I have also noticed how chemical suppliers respond to real lab feedback, improving documentation, safety, and accessibility in response to user needs. Those practices reflect the best parts of the industry—learning from active chemists in the field and building communities based on trust, open information, and shared drive for better science.
3-Bromo-5-Fluoro-1H-Pyrrolo[2,3-B]Pyridine rises above the crowd for very practical reasons. It saves researchers time and resources, supports tough synthetic challenges, and fits into workflows with minimal adjustment. Its value shows up in the day-to-day grind—moving ideas forward with fewer setbacks, more productive iterations, and a stronger foundation for the next wave of molecular innovation.

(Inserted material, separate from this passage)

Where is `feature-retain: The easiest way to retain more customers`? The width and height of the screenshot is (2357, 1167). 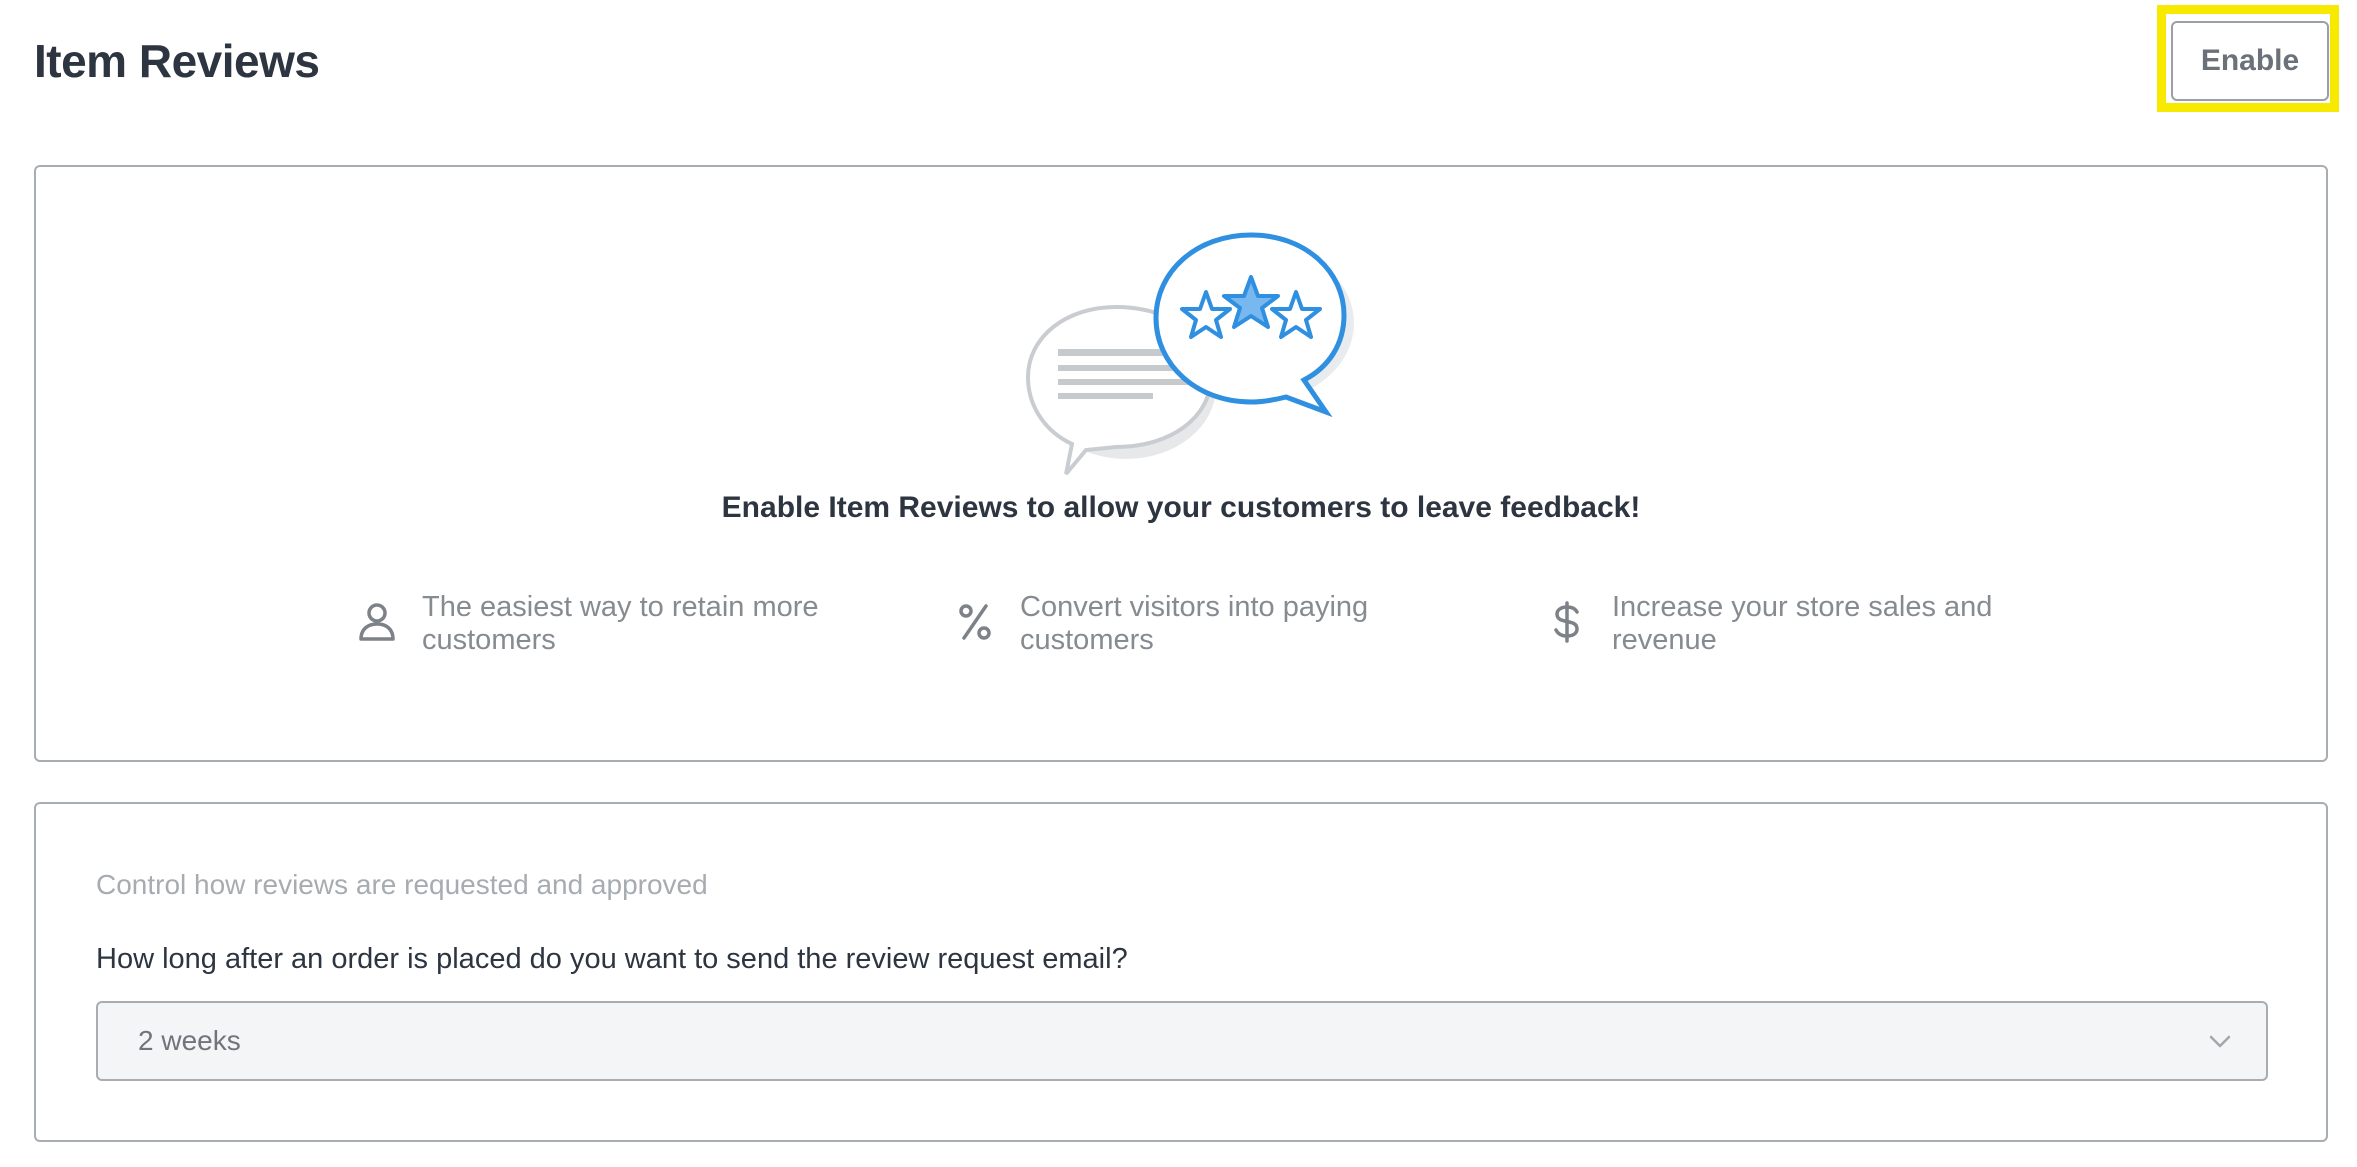 feature-retain: The easiest way to retain more customers is located at coordinates (599, 624).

For anyone working at the edge of synthesis, whether in startup biotech, Big Pharma, or academic research, integrating this compound into your lineup isn’t just about speed. It raises the baseline for project quality, reproducibility, and ultimate project success. Speaking from experience, a smartly chosen scaffold points the way toward efficient discovery—helping transform the landscape from the bench up, project by project.